Bugün, 24 Nisan 2024 Çarşamba

Zeki ORDU


TERME`Yİ DE SEL ALDI

TERME`Yİ DE SEL ALDI


“Çarşamba`yı sel aldı” diye başlayan türküyü bilmeyenimiz yoktur. Hatta dilimize pelesenk olmuştur. Kim ne kadar ilgilenir bilmem ama hiç akıldan çıkmayacak bir türküdür. Ne zaman bir sel felaketi ile karşılaşsak hatırlarız.

Çarşamba`yı sel aldı
Bir yar sevdim el aldı

Böyle başlar. Hem sözleri hem melodisi içine işler insanın. Hani “sel”den çok “el”den muzdariptir söyleyen.
Geçtiğimiz hafta sonu Terme ırmağının `bendine sığmayan` akışını seyretti Termeli. Hakikaten çok ürperticiydi. Boz bulanık sular gücünün yettiği ne varsa önüne katmış, sanki bir yerlere yetiştirecekmiş gibi olanca haşinliği ile akıyordu.
Yağmurlar ne kadar rahmet yağdırıyorsa, seller o kadar zahmet veriyordu insanlara.
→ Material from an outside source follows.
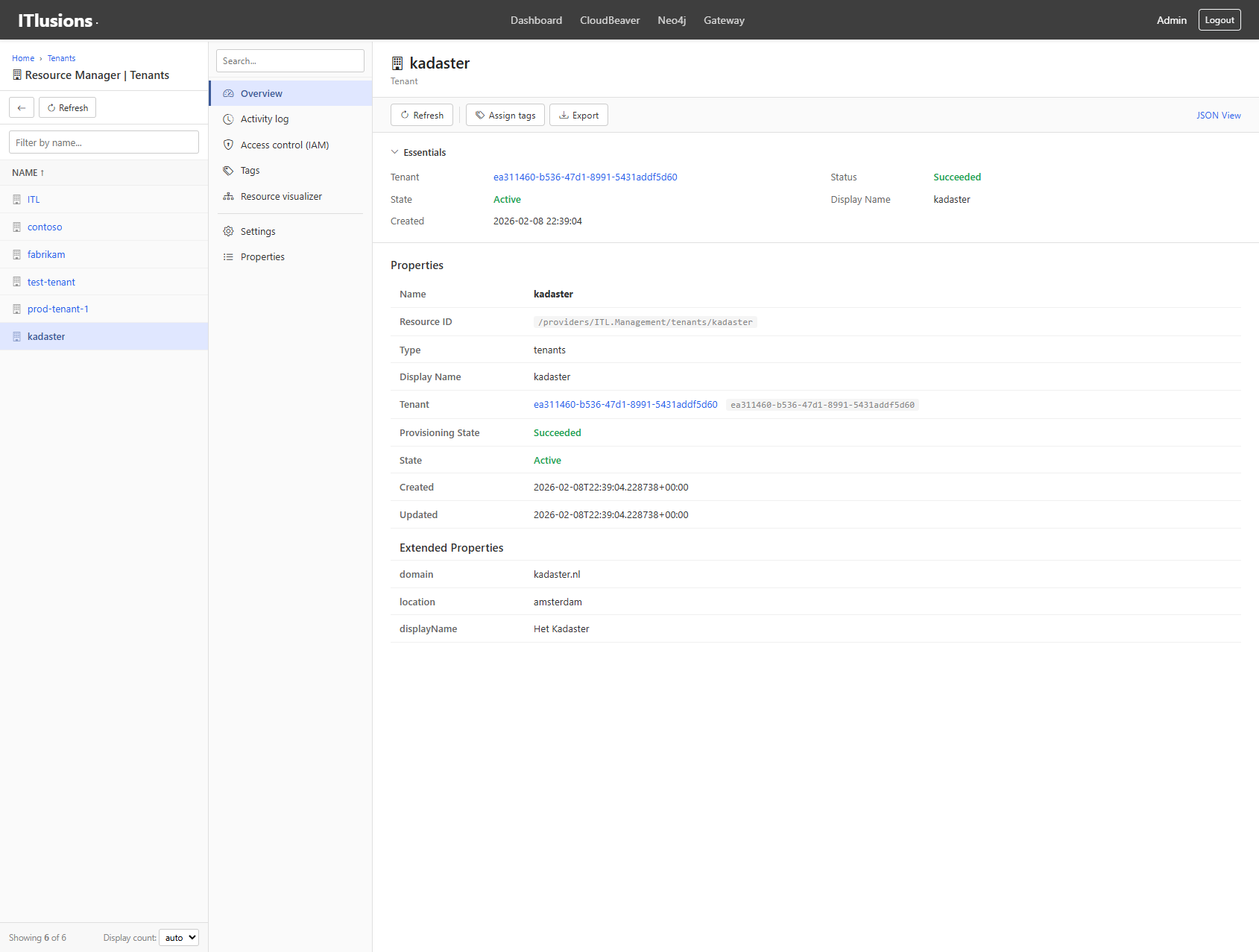This screenshot has width=1259, height=952.
Task: Click the building icon beside contoso tenant
Action: coord(16,227)
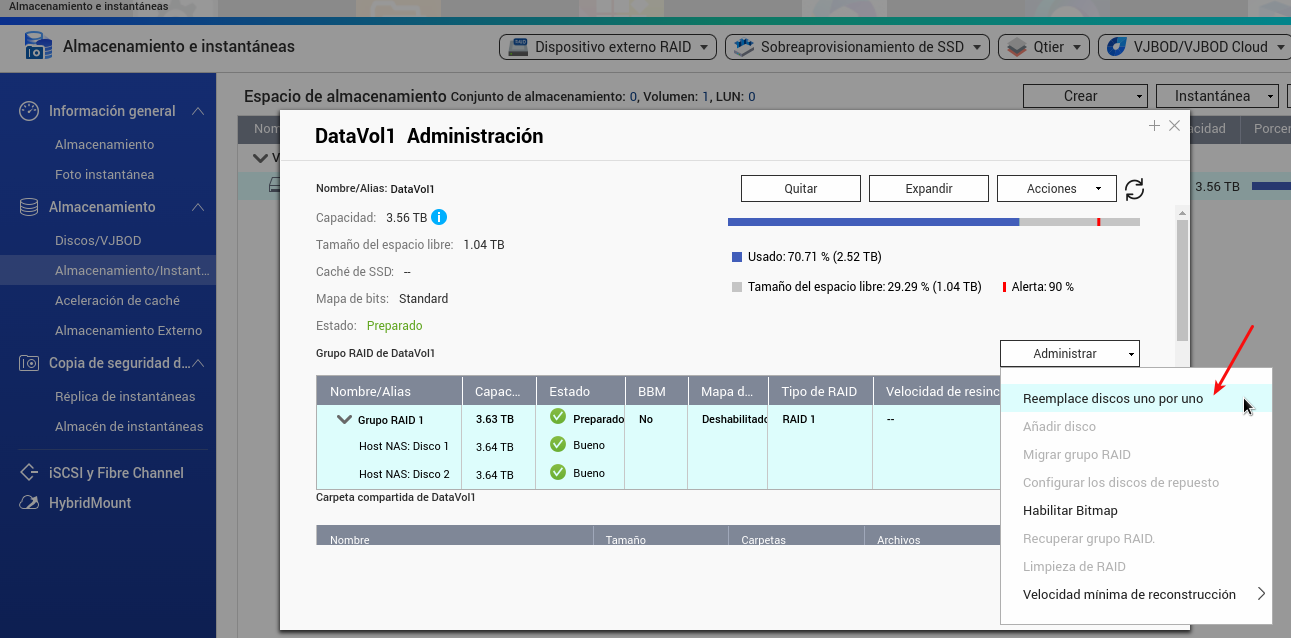Click the HybridMount sidebar icon

tap(29, 503)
Görüntü hayli ürperticiydi anlayacağınız.
Kim bilir geçmişte ne canlar telef oldu. Ne ayrılıklara sebep oldu seller. Neleri nelerden ayırdı? Ve geçmişte kalan yaralar tazelendi hafızalarda. İlk defa görenler ise dehşetle baktılar çamurlu sulara.
Ancak bahsi geçen Çarşamba türküsünde ayrılığın tarafı farklıydı. Orada “sel”den çok, “el”in ayırdığı üzerine duruluyordu. Nihayetinde ayrılık ayrılıktı. Öyle veya böyle. Kim sever ayrılıkları? İnsan sevmediğini bile gözünün önünde olmasını istiyor bazen. Her ne kadar “Yüzünü bilmem ne görsün” desek de bile.
Sözün burasında aklıma Yenişehirli Avni`nin mısraları geldi aklıma. İlk defa nereden duydum, nasıl hafızamda kaldı bilmiyorum. Konu selden açılınca malum türkü gibi o mısraları da hatırlarım hep. Şöyle diyordu şairimiz:

Sel gider kum kalır âhir buna âlem derler
Eyleme âşık-ı üftâdeni ağyâra fedâ

Eh günümüz Türkçesi bunu anlamaya yeter mi bilmem ama kısaca Türkçeden Türkçeye tercüme edelim:
(Ne kadar şiddetli olursa olsun) nihayetinde sel (bir zaman sonra) sona erer; geriye kum kalır. (Öyleyse) dostlarını (geçici) şeylere feda etme.
Daha da kısası:
Dostlarının ve sevdiklerinin kıymetini bil ve ona göre davran. Kalıcı olan onlardır.

Nerden nereye?
İnsanların sevdiklerini kaybettikten sonra `ellerinin koynunda` kalmasının faydası olmaz.
Elimizdekilerin, yanımızdakilerin kıymetini bilmek lazım.
Yoksa ardından yakılan ağıtlar, söylenen sözler sadece sizin değil duyanlarında içini yakar. Ve siz kaybettiklerinizin ardından bakarsınız.
Çok şükür Terme`de selden dolayı elim bir vaka olmamıştır. Mühim olan candır. Her ne kadar canın yongası ise de mal yani eşya yerine gelir.


Bir soru:
Sizce “sel”in ayırdığı mı, “elin” ayırdığı mı daha çok can yakar?